Entries taken from a collection:
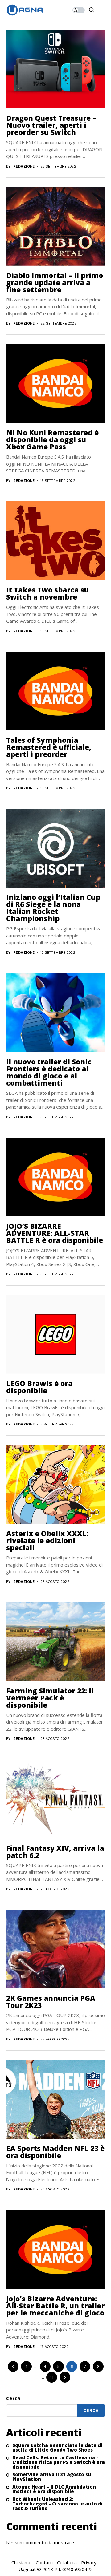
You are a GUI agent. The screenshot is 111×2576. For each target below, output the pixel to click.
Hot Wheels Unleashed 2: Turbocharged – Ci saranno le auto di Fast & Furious (57, 2504)
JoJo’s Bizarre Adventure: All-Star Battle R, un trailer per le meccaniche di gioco (55, 2306)
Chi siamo (21, 2562)
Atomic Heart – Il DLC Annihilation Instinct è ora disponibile (54, 2489)
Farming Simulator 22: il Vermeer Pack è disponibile (50, 1698)
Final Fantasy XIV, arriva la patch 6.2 (55, 1851)
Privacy (89, 2562)
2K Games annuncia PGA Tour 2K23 (50, 2001)
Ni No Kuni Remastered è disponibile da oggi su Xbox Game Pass (52, 439)
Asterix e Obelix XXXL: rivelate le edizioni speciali (47, 1540)
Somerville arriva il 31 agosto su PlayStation (51, 2476)
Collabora (67, 2562)
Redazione (24, 166)
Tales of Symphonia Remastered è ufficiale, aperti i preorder (48, 747)
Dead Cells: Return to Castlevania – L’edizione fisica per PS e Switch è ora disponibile (58, 2462)
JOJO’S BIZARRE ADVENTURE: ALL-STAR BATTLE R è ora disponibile (54, 1233)
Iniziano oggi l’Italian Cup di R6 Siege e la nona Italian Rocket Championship (53, 907)
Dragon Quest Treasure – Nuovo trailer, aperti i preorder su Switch (51, 125)
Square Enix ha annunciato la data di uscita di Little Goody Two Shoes (57, 2447)
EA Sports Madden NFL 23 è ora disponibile (55, 2151)
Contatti (44, 2562)
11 (51, 2377)
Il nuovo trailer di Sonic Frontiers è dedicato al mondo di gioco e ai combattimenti (49, 1072)
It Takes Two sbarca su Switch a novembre (47, 593)
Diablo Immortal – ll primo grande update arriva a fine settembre (54, 282)
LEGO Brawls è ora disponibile (39, 1386)
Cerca (13, 2398)
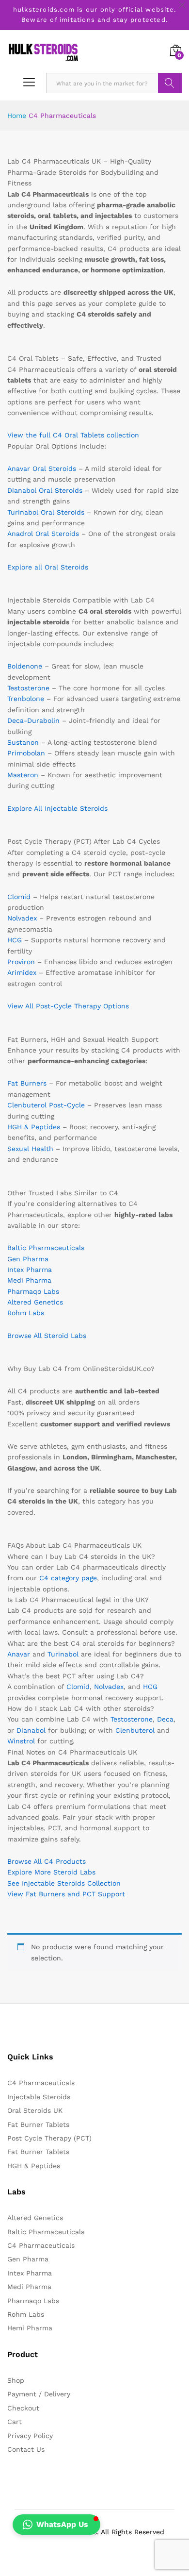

Goal of the exercise: Each line of the data above must be reproduced as written. Skip the pictures.

Written response:
You are a GUI agent. The screenshot is 111×2576. For each target below, output the pixel to click.
Hot Wheels Unleashed 2: Turbocharged – Ci saranno le auto di Fast & Furious (57, 2504)
JoJo’s Bizarre Adventure: All-Star Battle R, un trailer per le meccaniche di gioco (55, 2306)
Chi siamo (21, 2562)
Atomic Heart – Il DLC Annihilation Instinct è ora disponibile (54, 2489)
Farming Simulator 22: il Vermeer Pack è disponibile (50, 1698)
Final Fantasy XIV, arriva la patch 6.2 (55, 1851)
Privacy (89, 2562)
2K Games annuncia PGA Tour 2K23 (50, 2001)
Ni No Kuni Remastered è disponibile da oggi su Xbox Game Pass (52, 439)
Asterix e Obelix XXXL: rivelate le edizioni speciali (47, 1540)
Somerville arriva il 31 agosto su PlayStation (51, 2476)
Collabora (67, 2562)
Redazione (24, 166)
Tales of Symphonia Remastered è ufficiale, aperti i preorder (48, 747)
Dead Cells: Return to Castlevania – L’edizione fisica per PS e Switch è ora disponibile (58, 2462)
JOJO’S BIZARRE ADVENTURE: ALL-STAR BATTLE R è ora disponibile (54, 1233)
Iniziano oggi l’Italian Cup di R6 Siege e la nona Italian Rocket Championship (53, 907)
Dragon Quest Treasure – Nuovo trailer, aperti i preorder su Switch (51, 125)
Square Enix ha annunciato la data di uscita di Little Goody Two Shoes (57, 2447)
EA Sports Madden NFL 23 è ora disponibile (55, 2151)
Contatti (44, 2562)
11 (51, 2377)
Il nuovo trailer di Sonic Frontiers è dedicato al mondo di gioco e ai combattimenti (49, 1072)
It Takes Two sbarca su Switch a novembre (47, 593)
Diablo Immortal – ll primo grande update arriva a fine settembre (54, 282)
LEGO Brawls è ora disponibile (39, 1386)
Cerca (13, 2398)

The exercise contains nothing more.